My final class in D.C. was a strange one. For years, on Martin Luther King weekend, I taught in honor of him and his legacy, punctuating the music with recordings of speeches he’d given – the big one, yes, but others, equally rousing, equally provocative even today. This annual class usually generated high emotions and a palpable energy in the room, but during my final class, as the wheel of yoga had begun its turn towards the purely physical, the purely materialistic, I looked around at a room full of strangers, none of them affected by the experience, each one dead in the eyes, each one disappearing into their phones as soon as they’d murmured “Namaste.”
Arizona was worse yet. Practitioners there were more interested in their ass than their minds. I dropped out of teaching. My only investment in that world was personal, a continued study of Jyotish, India’s astrological system in which you can find the philosophy, the mythology, the wisdom of the sub-continent. Seven years later, I took a class at a Phoenix studio and, through good fortune, found a marvelous teacher, Jenny Guzon-Bae. She gave me back a love for group classes (or at least hers), a love for asana. Each week, the room was full of adults, people often in their 30s, 40s, and 50s, a refreshing change, and well-versed in the philosophy, Guzon-Bae has an easy hand when weaving the physical and the spiritual together.
Moving back to New York, I was hopeful of what I’d find here.

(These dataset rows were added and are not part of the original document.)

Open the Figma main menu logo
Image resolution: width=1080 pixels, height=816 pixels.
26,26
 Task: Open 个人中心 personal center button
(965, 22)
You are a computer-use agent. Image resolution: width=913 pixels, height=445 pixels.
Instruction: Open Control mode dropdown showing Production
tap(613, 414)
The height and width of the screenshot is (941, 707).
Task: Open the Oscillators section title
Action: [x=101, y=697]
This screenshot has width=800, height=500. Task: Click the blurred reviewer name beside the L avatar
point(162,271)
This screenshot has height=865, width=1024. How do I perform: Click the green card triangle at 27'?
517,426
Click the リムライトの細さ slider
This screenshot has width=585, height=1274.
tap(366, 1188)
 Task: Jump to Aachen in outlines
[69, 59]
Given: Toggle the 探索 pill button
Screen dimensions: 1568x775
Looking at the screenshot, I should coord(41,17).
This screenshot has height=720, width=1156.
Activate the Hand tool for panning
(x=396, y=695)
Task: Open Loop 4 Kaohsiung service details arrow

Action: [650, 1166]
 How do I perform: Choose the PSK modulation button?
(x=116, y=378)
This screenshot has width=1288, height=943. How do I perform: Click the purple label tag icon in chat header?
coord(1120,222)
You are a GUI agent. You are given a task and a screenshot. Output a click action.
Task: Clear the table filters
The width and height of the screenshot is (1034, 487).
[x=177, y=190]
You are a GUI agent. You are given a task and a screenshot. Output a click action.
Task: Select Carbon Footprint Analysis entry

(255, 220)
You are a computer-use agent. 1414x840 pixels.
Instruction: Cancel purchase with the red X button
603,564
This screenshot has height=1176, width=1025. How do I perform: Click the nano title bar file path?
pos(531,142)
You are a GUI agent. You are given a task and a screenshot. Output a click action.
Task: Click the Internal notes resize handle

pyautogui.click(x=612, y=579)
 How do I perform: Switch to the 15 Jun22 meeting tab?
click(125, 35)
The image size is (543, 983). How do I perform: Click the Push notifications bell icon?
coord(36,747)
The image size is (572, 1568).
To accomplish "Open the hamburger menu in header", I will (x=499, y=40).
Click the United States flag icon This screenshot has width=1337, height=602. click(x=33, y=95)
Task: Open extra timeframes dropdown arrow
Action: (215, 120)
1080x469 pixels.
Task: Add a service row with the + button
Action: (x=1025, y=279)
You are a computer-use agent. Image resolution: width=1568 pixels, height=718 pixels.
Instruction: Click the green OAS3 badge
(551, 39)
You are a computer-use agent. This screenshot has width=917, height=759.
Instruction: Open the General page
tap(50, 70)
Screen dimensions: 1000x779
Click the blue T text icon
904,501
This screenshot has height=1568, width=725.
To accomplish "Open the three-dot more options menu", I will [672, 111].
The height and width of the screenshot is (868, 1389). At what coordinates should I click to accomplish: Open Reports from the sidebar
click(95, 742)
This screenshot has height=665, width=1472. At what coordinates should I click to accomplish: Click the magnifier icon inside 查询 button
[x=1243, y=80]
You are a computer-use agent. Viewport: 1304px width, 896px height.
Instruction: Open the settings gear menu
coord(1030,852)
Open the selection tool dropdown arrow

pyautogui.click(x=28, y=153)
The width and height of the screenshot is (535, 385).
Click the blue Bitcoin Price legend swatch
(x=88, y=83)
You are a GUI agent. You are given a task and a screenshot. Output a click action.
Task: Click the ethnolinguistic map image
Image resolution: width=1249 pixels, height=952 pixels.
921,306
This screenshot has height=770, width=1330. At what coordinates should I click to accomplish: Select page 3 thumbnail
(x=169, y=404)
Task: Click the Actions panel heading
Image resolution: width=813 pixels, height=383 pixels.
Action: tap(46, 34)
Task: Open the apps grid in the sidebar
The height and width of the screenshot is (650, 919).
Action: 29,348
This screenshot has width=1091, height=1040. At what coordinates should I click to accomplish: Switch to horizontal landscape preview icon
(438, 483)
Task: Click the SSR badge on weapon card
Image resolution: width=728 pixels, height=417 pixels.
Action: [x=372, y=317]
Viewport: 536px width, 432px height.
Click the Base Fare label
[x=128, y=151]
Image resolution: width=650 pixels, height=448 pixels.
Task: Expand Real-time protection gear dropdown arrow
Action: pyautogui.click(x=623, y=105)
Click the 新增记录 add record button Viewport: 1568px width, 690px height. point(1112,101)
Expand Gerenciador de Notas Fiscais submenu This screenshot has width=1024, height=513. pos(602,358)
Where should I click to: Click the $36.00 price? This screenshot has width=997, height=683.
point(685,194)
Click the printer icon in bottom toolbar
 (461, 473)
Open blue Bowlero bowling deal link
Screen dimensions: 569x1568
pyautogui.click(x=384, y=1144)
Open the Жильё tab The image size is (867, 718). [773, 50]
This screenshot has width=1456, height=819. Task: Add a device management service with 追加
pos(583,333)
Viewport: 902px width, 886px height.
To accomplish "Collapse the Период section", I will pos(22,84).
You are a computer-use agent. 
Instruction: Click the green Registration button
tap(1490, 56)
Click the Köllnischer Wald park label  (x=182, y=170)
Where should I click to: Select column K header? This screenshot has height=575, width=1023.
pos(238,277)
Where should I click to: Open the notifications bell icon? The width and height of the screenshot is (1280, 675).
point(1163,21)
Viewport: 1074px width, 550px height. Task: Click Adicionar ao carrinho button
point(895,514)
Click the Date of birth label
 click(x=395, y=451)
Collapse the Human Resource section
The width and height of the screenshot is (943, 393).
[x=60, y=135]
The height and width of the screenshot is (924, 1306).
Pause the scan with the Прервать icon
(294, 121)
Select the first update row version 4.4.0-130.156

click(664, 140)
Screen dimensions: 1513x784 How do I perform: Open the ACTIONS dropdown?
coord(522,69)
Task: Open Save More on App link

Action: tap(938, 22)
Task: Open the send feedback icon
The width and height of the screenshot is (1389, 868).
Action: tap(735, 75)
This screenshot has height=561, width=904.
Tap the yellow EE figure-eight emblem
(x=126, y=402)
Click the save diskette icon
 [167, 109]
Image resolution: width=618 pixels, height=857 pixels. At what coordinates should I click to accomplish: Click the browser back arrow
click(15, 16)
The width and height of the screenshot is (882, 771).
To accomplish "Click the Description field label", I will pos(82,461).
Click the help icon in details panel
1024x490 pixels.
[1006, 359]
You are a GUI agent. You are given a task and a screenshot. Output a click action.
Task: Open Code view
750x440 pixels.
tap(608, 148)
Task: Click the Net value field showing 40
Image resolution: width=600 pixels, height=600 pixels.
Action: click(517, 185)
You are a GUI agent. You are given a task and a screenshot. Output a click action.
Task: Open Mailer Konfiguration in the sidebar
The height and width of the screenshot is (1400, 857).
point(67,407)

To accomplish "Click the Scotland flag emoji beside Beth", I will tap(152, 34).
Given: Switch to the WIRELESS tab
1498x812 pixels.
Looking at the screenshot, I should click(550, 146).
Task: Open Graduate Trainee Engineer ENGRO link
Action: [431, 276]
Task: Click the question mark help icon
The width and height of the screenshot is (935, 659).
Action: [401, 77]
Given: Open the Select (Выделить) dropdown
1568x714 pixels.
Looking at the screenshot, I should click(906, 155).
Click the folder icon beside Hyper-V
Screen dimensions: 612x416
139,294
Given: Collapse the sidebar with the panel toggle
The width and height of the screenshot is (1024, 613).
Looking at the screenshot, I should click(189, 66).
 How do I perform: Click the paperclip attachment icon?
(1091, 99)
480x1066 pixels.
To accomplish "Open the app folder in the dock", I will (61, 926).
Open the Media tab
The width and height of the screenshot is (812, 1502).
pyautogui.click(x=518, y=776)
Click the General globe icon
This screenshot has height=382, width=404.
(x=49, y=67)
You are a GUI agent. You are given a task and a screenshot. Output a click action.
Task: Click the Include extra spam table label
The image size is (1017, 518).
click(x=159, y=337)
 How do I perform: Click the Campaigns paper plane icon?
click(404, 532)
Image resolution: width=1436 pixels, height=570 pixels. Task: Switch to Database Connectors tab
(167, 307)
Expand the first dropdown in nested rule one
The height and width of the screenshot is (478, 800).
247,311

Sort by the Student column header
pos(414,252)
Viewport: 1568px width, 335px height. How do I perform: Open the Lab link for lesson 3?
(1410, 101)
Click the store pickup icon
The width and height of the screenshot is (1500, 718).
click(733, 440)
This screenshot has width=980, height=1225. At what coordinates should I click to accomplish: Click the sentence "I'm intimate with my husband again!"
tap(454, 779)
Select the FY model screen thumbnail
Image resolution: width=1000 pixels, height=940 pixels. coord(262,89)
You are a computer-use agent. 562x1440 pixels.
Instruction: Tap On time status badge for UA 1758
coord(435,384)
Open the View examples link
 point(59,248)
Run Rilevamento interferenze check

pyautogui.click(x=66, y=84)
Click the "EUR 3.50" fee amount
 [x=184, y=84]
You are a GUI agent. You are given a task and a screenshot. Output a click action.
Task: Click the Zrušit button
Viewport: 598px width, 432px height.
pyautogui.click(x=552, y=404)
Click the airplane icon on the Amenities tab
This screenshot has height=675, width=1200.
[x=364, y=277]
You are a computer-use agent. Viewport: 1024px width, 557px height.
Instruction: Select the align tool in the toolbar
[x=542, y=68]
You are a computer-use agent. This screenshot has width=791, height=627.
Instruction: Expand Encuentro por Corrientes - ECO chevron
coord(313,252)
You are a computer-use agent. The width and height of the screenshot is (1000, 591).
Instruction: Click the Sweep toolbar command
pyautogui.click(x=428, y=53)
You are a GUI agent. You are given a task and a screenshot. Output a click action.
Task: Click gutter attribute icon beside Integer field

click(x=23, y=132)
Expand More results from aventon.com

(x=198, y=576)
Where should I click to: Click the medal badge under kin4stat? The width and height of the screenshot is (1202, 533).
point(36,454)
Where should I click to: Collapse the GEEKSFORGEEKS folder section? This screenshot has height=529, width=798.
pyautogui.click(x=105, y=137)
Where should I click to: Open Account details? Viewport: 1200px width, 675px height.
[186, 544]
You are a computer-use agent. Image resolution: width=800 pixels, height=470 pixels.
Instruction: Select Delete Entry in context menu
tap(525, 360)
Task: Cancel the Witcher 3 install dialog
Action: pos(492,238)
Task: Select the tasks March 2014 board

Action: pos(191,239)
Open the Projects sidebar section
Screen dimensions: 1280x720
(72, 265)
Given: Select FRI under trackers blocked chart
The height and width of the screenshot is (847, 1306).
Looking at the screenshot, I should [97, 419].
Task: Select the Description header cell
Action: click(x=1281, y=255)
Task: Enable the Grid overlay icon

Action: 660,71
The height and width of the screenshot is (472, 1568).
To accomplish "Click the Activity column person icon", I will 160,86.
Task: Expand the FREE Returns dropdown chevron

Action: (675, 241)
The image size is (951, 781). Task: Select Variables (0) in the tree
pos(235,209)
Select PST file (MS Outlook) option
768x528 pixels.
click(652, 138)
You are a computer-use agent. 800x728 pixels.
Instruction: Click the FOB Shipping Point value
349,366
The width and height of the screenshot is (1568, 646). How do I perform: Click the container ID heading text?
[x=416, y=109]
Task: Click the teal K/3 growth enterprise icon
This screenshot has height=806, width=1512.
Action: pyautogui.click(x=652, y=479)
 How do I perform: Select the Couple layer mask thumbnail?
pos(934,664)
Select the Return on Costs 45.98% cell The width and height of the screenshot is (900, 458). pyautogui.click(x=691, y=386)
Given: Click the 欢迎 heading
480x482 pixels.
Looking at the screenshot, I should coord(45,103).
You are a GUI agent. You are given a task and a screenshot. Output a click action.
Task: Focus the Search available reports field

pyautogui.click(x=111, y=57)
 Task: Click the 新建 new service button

But Core Power is everywhere, a corporation that, when it first came to D.C., yoga teachers and practitioners thought it a joke. I tried out one studio in town with a great location and beautiful physical space, but as the yoga scene revenants floated into the studio, I shuddered. When I walked in, I saw an emaciated white woman “dancing;” I nearly tucked and rolled down the steps. Someone else was friendly and talked to me, asking me if I wanted to go to tea afterwards; I contemplated the injuries I’d sustain if I hurled myself out the 3rd-floor window. (As a teacher, I quickly learned that a request for tea was the kiss of death. Over a cup of glorified dishwater, glassy-eyed yogis wrung their hands about animal cruelty or wanted to know whether or not they should leave their relationship and join an ashram. At those tea dates, I came to envy Litvinenko.) More than one teacher at the studio taught a sequence meant to entertain or be innovative rather than good. Then there was the sing-song voice, a strange, yoga-teacher intonation that sounds like an inane Mandarin. People folded their hands over their hearts and swayed, others sighed in backbends as if they were getting fingered (and not particularly well, it seems), after class men called each other “brother” in sultry whispers. I half-expected someone to come around with Dixie cups full of Kool-Aid.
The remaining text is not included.